Adaptive Thinkingとの違い

類似の概念にアダプティブシンキングがあります。Adaptive Thinkingは「いつ・どれだけ考えるか」をモデル自身が問題の難易度に応じて決める設計思想です。一方Extended Thinkingは利用者が明示的に長考モードを指定し、長く考えさせる時間枠を確保する仕組みです。判断主体が利用者かモデルかという点で、両者は対照的な位置づけになります。
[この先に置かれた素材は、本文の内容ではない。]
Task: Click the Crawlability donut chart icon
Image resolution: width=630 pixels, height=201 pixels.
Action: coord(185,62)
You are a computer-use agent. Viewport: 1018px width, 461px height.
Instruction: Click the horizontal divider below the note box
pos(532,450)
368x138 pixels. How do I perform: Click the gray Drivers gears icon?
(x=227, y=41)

関連用語としてChain of Thoughtは推論の手続き(=途中の思考を言語化する手法)を指し、Inference Time Computeは推論時に投入する計算量そのものを指します。Extended Thinkingはこの2つを実装レベルで結びつけ、思考プロセスを長く・深く取るための具体機能と位置づけられます。

対応モデルと活用例

Extended Thinkingは、Claude Sonnet 4/4.5、Claude Haiku 4.5、Claude Opus 4/4.1/4.5で利用できます。Anthropic(アンスロピック)の公式ドキュメントでは、数学・物理・指示追従・コーディング・長文脈の理解で性能向上が報告されています。
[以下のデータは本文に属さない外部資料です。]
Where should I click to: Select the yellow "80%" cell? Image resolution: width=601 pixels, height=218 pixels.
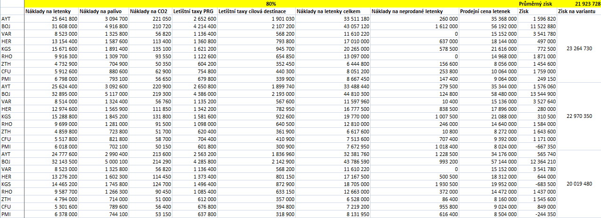pos(271,4)

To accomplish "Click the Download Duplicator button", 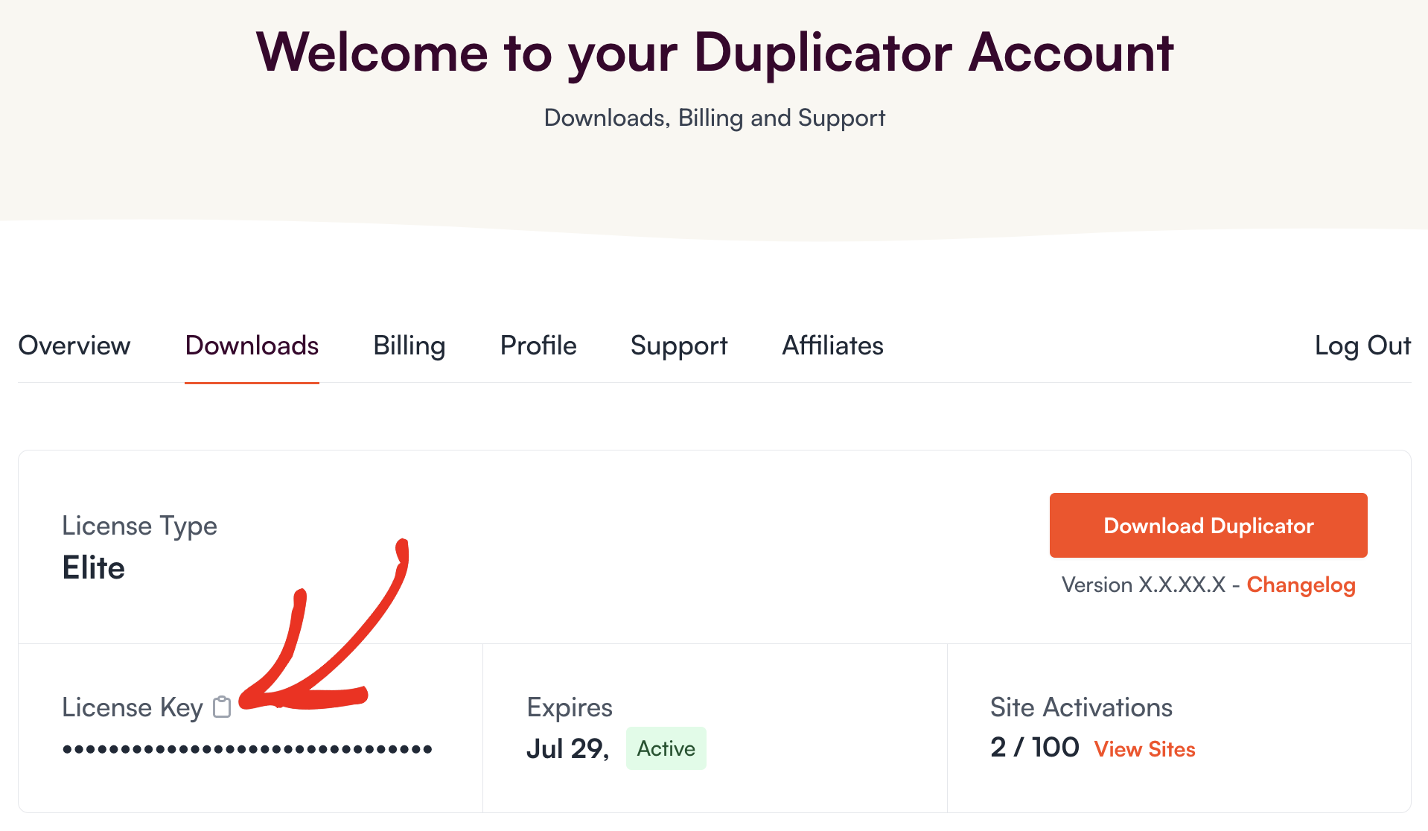I will click(1207, 525).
ツール利用(=Tool Use)と組み合わせると、ツール選択や実行結果の解釈にも推論を効かせられます。複数候補からAPIを選ぶ判断や、検索結果の要約に対する自己検証など、エージェント的な使い方で効果が出やすい設計です。

Extended Thinkingとアダプティブシンキングの比較

比較項目 アダプティブシンキング Extended Thinking
推論深度の決定方法 モデルが問題の難易度に応じて自律的に決定 ユーザーが事前に長考モードを明示的に指定
計算リソースの配分 問いの重さに応じて動的に変動 指定した深度に対して固定的に投入
即答と熟考の切替 モデル内部で自動切替 モードを明示的に切り替え
学習の基盤 メタ学習や反復試行による報酬最適化で投入量自体を学習 推論時の探索ステップ数を増やす設計
業務での使い分け 定型処理から経営判断まで自動振り分け 重要判断のみ明示的に深く考えさせる

どちらもAIの推論時間を増やす技術ですが、アダプティブシンキングは「いつ、どれだけ考えるか」をモデル自身が決める設計思想で、Extended Thinkingはユーザーが事前に長考モードを指定する明示的制御です。業務AIで両方を組み合わせると、定型処理は素早く、判断局面では深く考えるという使い分けが実現できます。

当社の見解

当社では、経営判断の壁打ちや競合分析の論点整理など、即答よりも論理性が問われる作業でExtended Thinkingを使い分けています。定型処理に長考モードを当てると応答時間とコストが膨らむため、適用場面は判断局面に絞るのが現実的です。Claude SonnetやOpusとの組み合わせで思考の質と応答時間のバランスを取りながら運用しています。